Exercise objective: Write the next part of the coroner's report on risks in police custody and prison healthcare, picking up after its last sentence.

━━━━━ Source passage

During the inquest, the evidence revealed matters giving rise to concern. In my opinion there is a risk that future deaths could occur unless action is taken. In the circumstances it is my statutory duty to report to you.
The MATTERS OF CONCERN are as follows.
1.       The use of Custodial Nurse Practitioners (CNPs) in Police custody instead of doctors. The 2003 Home Office circular appeared to envisage nurses working alongside doctors, when this is not how they are deployed. CNPs are also seeing high risk and complex patients without adequate training in mental health. The deployment in Police custody of CNPs places detained persons at risk of death in the future. The 2003 Home Office circular also does not recognise the risk of suicide and self-harm as being a core competency.
2.       The training of agency staff in the ACCT process and recognising the appropriate threshold to open an ACCT. The training of agency staff in ACCT does not appear to be part of the commissioning process by NHS England and individual providers do not appear to provide training to agency staff in the ACCT process. This places residents in prison at risk of death, given the high level of usage of agency healthcare staff in prison.
In my opinion action should be taken to prevent future deaths and I believe you have the power to take such action
You are under a duty to respond to this report within 56 days of the date of this report, namely by 27th November 2023. I, the coroner, may extend the period.
Your response must contain details of action taken or proposed to be taken, setting out the timetable for action. Otherwise, you must explain why no action is proposed.

━━━━━━━━━━
━━━━━ Supplied entries

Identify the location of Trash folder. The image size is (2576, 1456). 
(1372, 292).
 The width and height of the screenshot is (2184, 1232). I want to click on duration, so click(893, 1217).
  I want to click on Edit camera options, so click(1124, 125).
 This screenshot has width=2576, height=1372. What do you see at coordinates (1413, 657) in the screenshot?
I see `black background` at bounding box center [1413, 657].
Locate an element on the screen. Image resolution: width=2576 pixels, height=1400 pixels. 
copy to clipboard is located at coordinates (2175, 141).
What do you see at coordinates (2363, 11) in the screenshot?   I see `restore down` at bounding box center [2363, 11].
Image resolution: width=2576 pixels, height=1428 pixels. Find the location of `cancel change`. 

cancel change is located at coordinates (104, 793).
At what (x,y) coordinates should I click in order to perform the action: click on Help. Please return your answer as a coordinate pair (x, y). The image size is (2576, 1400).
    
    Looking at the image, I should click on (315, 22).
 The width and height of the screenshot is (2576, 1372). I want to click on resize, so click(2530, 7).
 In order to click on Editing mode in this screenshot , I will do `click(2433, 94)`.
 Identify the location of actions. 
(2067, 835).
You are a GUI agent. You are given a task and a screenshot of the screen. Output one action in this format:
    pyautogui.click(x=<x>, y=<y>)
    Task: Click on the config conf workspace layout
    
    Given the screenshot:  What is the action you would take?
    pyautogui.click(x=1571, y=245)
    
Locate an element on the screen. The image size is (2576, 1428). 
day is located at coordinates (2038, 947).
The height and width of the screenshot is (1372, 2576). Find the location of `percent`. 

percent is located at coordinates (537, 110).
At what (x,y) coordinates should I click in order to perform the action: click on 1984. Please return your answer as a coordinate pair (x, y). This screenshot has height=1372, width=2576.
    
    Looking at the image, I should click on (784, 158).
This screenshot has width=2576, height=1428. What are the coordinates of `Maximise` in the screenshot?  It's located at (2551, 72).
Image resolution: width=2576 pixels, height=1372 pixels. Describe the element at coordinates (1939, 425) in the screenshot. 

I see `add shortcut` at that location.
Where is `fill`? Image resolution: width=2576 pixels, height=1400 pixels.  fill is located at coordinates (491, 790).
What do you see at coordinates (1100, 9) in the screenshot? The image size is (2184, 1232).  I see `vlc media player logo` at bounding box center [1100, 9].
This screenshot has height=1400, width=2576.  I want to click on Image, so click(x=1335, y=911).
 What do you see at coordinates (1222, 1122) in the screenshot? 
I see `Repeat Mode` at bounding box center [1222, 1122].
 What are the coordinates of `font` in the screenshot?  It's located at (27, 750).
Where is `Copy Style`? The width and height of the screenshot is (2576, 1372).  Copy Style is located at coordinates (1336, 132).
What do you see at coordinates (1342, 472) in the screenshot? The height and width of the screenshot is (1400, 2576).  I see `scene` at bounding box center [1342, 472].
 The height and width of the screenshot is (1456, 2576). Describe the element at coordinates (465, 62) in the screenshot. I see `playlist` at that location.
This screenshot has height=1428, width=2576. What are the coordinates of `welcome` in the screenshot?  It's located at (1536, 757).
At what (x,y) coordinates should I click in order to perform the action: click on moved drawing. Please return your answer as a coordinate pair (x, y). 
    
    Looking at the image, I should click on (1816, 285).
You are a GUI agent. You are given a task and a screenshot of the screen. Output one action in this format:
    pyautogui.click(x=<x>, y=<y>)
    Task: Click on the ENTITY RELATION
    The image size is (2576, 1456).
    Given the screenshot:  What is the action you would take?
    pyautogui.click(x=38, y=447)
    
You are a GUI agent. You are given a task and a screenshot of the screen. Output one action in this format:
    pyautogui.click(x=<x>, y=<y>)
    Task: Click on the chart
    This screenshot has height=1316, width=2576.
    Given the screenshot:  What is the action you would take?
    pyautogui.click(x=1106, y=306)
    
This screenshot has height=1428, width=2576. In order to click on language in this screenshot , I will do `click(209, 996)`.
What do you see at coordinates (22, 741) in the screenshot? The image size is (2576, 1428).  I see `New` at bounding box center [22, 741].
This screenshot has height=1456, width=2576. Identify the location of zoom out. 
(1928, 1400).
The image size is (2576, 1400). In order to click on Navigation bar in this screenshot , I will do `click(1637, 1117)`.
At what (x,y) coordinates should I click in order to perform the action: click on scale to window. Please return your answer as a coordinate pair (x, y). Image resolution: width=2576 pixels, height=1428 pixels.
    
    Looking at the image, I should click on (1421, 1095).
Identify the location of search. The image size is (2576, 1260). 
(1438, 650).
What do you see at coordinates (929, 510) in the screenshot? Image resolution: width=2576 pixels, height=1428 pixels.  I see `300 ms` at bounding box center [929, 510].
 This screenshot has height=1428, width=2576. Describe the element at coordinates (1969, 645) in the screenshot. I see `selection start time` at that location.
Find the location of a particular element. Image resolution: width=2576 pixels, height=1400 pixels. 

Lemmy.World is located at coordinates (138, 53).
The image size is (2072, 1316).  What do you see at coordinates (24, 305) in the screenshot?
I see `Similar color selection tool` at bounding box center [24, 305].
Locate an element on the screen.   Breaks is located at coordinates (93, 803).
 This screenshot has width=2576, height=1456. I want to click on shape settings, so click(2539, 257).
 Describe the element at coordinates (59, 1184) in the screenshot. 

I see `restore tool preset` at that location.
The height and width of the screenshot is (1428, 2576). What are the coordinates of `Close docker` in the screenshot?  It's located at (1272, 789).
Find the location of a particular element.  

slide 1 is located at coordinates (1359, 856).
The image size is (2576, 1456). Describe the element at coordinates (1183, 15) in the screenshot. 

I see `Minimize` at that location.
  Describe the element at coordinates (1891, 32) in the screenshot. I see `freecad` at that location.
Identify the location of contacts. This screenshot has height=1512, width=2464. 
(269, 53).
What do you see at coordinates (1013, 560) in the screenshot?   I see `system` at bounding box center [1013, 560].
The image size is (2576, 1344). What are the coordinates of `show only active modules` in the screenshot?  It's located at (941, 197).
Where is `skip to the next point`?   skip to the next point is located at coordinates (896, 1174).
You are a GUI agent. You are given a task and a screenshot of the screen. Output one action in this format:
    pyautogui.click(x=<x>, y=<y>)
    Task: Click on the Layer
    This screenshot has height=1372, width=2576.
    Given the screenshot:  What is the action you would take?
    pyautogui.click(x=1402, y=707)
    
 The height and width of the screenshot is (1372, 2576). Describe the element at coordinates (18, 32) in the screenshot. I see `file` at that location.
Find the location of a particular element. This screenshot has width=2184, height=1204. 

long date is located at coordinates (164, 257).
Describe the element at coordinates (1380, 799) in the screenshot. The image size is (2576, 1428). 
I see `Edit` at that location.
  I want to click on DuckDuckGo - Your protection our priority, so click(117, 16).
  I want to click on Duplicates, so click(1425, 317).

━━━━━━━━━━

Answer area:
I have sent a copy of my report to the Chief Coroner and to the following Interested Persons:
1. Jack Zarrop’s daughter
2. [REDACTED]                           .
3. Ministry of Justice
4. His Majesty’s Prison and Probation Service
5. The Commissioner of Police of the Metropolis
6. Practice Plus Group
7.  West London NHS Trust
8. Barnet, Enfield and Haringey Mental Health NHS Trust
10. Forward Trust
11.  Central and North West London NHS Foundation Trust
12. Serco
I am also under a duty to send a copy of your response to the Chief Coroner and all interested persons who in my opinion should receive it.
I may also send a copy of your response to any other person who I believe may find it useful or of interest.
The Chief Coroner may publish either or both in a complete or redacted or summary form. He may send a copy of this report to any person who he believes may find it useful or of interest.
You may make representations to me, the coroner, at the time of your response, about the release or the publication of your response.